Jacaranda time in Zimbabwe

HARARE, Zimbabwe — Mention Zimbabwe and the listener will think of chaos and decay. But in October, with jacaranda trees displaying their striking purple blossoms, the nation’s capital, Harare, could easily be described as charming.

White British settlers imported the trees from South America at the end of the 19th century. Whole avenues are awash with masses of mauve blooms.

Their appearance heralds the arrival of summer, which in Zimbabwe arrives on the dot at this time of year. And as the heat increases so does the prospect of rain.

There is nothing more dramatic than a highveld thunderstorm as lightning bolts zigzag down to earth. Within a few weeks the arid countryside is transformed into a sea of green.

The coming of the rains marks the end of the jacaranda’s brief reign. It is soon replaced by flame trees whose flowering branches provide a scarlet-red canopy across the city.

Postcards from the 1960s show a prosperous and well-laid-out town with flowerbeds and tidy streets. Statues of colonial founders stare down from their pedestals, a breed confident in the perpetuity of their rule.

Times have changed. Harare has not escaped the impact of population growth evident everywhere in Africa. Zimbabwe has burgeoned from 5 million to 12 million in a generation.
Every nook and cranny is now occupied as rural folk drift to towns to seek, if not their fortunes, then jobs and subsistence.
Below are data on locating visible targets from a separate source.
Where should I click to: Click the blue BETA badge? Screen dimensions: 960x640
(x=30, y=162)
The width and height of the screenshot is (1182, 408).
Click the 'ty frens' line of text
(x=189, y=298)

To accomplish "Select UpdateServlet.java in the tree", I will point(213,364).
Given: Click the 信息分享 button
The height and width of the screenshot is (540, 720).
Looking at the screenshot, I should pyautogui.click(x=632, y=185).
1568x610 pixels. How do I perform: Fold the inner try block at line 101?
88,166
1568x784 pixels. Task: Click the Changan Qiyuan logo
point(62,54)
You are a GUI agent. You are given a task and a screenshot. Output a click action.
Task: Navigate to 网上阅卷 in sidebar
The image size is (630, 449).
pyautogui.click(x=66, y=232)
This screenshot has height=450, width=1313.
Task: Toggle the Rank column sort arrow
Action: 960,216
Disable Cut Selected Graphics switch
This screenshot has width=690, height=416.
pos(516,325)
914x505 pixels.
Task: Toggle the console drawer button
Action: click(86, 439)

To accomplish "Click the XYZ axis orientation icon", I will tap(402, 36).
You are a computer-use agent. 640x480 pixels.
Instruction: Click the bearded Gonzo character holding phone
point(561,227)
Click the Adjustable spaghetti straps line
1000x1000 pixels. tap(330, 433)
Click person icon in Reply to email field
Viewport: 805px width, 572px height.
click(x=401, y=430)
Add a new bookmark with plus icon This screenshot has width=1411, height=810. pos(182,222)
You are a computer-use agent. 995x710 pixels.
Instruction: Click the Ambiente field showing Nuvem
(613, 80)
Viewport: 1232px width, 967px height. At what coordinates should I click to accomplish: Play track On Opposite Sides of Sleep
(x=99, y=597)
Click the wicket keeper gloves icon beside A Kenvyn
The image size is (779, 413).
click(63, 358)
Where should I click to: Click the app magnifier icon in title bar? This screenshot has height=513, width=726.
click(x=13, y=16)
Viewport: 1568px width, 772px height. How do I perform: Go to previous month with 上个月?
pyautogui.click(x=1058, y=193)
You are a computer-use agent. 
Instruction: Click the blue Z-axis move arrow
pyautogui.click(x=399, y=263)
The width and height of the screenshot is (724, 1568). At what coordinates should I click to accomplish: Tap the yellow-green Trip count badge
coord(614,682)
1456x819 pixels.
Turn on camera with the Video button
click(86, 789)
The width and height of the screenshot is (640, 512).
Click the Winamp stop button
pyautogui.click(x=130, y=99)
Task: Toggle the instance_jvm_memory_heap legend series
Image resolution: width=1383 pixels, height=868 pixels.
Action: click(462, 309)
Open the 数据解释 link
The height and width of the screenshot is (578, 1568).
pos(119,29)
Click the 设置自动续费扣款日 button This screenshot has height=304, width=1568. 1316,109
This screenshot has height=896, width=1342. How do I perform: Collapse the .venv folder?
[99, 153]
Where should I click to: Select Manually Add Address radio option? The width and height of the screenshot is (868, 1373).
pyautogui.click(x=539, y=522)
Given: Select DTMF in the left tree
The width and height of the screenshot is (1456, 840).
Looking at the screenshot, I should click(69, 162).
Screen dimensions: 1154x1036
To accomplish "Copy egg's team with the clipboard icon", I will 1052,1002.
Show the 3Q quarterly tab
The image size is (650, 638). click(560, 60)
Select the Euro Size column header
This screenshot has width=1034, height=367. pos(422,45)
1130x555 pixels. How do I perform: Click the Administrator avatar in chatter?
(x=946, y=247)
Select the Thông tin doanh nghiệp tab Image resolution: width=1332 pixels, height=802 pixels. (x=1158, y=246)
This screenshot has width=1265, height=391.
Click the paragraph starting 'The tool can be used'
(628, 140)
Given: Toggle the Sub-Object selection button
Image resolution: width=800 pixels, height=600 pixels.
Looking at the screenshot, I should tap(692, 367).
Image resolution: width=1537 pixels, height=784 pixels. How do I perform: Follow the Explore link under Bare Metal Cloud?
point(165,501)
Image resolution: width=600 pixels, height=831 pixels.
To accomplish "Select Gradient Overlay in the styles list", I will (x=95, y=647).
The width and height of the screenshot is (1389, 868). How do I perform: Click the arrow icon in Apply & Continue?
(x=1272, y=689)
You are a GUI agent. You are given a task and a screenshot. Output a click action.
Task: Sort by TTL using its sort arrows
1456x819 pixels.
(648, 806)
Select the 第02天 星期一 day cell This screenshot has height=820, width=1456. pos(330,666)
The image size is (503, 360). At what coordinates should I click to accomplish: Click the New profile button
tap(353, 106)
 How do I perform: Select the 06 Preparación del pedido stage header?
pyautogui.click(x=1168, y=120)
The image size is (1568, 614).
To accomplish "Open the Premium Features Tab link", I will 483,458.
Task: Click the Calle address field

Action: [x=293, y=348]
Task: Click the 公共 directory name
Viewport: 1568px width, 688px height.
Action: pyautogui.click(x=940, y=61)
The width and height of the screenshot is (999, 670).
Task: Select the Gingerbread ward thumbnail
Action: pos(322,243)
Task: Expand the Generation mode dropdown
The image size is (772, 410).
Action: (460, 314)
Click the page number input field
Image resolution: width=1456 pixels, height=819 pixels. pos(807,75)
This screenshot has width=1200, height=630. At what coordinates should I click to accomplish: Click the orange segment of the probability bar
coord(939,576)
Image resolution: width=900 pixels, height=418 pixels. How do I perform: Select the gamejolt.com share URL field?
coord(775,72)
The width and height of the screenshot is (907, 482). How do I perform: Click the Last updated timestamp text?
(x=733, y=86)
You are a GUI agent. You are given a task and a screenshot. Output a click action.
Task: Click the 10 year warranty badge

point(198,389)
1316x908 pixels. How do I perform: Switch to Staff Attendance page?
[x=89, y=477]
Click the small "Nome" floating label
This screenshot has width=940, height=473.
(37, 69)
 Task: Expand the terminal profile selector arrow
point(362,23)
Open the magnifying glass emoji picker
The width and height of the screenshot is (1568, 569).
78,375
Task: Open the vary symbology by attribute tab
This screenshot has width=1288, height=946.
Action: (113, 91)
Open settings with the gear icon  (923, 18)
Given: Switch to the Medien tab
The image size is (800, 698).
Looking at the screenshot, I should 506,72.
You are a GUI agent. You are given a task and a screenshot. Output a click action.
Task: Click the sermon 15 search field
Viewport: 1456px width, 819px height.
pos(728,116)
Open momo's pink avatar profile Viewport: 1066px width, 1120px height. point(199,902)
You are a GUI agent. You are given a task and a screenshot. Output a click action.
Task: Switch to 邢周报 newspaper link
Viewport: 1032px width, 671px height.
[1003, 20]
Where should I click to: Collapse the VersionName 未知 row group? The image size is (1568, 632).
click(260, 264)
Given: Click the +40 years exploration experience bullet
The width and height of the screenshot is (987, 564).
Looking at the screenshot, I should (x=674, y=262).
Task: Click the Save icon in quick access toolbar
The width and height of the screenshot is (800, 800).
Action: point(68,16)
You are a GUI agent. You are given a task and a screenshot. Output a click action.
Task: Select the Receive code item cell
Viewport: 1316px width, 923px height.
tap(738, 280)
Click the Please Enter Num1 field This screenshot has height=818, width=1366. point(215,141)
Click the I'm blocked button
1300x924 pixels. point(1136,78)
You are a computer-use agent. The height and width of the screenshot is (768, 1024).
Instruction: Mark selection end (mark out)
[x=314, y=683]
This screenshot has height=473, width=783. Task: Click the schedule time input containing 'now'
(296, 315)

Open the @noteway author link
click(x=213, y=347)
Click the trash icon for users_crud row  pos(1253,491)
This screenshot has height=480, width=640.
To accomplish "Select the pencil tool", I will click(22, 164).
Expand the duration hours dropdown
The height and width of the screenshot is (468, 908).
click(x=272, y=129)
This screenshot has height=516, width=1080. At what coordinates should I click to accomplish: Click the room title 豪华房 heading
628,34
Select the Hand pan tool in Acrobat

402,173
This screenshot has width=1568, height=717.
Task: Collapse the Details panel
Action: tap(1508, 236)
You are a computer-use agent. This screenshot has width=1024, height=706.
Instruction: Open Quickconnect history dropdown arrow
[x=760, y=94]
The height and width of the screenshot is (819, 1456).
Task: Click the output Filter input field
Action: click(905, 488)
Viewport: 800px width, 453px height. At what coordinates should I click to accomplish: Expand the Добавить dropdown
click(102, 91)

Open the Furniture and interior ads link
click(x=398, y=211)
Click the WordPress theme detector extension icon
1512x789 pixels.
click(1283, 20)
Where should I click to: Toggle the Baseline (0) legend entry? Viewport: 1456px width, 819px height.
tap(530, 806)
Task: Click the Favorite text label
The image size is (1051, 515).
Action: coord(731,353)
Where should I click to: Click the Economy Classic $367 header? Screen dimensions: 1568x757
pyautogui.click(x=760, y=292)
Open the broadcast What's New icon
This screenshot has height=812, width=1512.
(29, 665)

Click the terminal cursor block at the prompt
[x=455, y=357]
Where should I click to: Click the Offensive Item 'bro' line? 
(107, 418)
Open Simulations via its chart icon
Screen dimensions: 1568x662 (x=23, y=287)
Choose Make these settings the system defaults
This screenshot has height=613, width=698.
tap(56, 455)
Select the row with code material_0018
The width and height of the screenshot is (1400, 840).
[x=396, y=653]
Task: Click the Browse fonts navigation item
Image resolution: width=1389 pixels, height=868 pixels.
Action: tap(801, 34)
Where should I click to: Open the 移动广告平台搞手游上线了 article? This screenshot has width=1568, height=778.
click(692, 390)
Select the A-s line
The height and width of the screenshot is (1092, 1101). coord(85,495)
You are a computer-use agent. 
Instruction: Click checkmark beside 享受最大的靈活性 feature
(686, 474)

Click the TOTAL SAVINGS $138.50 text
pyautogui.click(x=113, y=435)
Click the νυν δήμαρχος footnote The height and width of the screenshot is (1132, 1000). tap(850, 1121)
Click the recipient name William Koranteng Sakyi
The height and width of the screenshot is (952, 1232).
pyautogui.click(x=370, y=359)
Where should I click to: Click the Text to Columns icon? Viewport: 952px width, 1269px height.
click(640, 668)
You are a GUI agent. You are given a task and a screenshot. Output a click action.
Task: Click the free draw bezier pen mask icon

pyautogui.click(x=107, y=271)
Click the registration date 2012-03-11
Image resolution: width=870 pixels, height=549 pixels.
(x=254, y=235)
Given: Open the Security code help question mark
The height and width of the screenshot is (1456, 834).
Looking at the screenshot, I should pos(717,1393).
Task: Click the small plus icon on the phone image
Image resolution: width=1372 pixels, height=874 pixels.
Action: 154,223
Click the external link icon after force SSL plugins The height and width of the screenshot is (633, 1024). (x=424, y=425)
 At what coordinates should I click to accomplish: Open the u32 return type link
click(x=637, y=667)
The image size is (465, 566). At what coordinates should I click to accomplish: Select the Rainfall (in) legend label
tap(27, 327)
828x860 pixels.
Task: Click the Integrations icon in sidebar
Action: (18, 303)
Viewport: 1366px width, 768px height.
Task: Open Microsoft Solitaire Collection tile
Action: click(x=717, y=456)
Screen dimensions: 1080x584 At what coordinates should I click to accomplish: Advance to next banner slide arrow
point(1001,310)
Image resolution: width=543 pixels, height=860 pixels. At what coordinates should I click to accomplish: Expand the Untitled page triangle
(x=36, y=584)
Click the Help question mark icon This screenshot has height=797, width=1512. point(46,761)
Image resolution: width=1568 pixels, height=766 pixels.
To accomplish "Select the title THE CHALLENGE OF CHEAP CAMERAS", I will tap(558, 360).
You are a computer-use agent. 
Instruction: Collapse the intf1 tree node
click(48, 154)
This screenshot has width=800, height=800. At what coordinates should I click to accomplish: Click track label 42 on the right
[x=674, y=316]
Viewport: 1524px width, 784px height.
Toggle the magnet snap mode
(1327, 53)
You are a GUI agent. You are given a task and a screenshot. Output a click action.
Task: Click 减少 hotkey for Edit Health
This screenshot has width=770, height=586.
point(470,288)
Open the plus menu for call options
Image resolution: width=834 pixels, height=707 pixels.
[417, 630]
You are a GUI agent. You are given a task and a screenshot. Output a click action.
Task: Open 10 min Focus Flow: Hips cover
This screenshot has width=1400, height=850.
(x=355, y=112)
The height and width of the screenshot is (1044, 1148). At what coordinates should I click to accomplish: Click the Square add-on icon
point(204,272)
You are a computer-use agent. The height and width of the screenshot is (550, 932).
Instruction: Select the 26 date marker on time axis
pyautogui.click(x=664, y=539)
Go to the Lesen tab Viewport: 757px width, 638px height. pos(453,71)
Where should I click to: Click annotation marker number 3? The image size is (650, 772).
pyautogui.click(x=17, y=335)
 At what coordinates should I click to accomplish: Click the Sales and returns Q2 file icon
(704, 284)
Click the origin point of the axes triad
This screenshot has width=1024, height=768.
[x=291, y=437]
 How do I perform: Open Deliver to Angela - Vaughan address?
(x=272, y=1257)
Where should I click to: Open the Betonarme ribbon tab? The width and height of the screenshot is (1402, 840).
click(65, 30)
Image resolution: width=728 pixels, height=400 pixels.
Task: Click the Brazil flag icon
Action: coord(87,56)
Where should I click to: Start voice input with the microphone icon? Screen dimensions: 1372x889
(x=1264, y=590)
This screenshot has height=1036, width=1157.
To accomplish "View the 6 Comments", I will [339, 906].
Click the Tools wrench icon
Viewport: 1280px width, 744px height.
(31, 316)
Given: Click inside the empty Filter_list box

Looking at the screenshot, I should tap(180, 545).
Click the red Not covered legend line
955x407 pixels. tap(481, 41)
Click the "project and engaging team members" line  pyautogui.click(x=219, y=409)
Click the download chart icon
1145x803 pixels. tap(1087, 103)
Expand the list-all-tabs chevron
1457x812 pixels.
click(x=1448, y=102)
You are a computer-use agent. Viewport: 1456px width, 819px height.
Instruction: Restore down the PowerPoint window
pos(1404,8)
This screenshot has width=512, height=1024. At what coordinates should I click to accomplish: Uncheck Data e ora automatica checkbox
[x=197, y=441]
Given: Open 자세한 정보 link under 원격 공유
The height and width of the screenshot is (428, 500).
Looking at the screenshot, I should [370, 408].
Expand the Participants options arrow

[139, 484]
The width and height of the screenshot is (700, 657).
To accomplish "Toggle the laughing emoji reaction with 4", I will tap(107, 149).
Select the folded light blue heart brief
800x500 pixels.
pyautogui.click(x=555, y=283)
Vestiges of the old city can be seen here and there. But the remains are sad to behold. Bicycle tracks are overwhelmed by rogue shrubs, some street lights haven’t worked for years and sidewalks contain pot holes that would comfortably consume an unsuspecting pedestrian. Indeed, some have.

But viewed from the perspective of the hill that overlooks the city, it is a pretty and well-ordered town laid out in a grid pattern. The statues have, of course, been relocated. But students of “contemporary” (1950s) architecture may be pleased to know that the main artery through the city center contains some of the finest examples of '50s street lamps surviving in Africa including their “Chinese hats.” And some of them actually work.

Here the great mining, banking and insurance companies had their headquarters in the boom years of the Federation of the Rhodesias and Nyasaland — today Zimbabwe, Zambia and Malawi. All three countries experienced post-colonial economic collapse but none so dramatic as Zimbabwe.

A few banks remain but mostly the businesses have migrated to office parks on the periphery of the city. And with their departure the city has succumbed to crime and grime. Piles of rubbish occupy street corners. And street kids beg at traffic lights.

President Robert Mugabe is universally blamed for the blight of a once-beautiful city.

Irresistible demographics have played a role but change has not been well managed. An energetic, business-minded mayor has the daunting task of putting the city back together again. He’s unlikely to succeed. But some pot holes have been filled.

“One thing he [Mugabe] can’t take from us is the weather,” one old timer chuckles.

It is true that Harare has one of the finest climates in the world. At 5,000 feet it is never too hot or humid and the winter months of May, June, July and August are filled with cloudless blue skies as the rain keeps a discreet distance.

Zimbabwe has a well-developed tourism infrastructure and an impressive range of wildlife. But the resorts are empty with hotels reporting 30 percent occupancy. The customer is king. There is no problem with comfort or security at the country’s main resorts. From its mountains in the east and national parks in the west, to the stunning Victoria Falls and tranquil Lake Kariba, Zimbabwe offers a range of sights for the visitor.

But the tourists won’t be coming back just yet. Like the rest of us they are waiting for the main obstacle to change being removed from the road ahead. Foreigners and Zimbabweans alike hope that it won’t be too long now.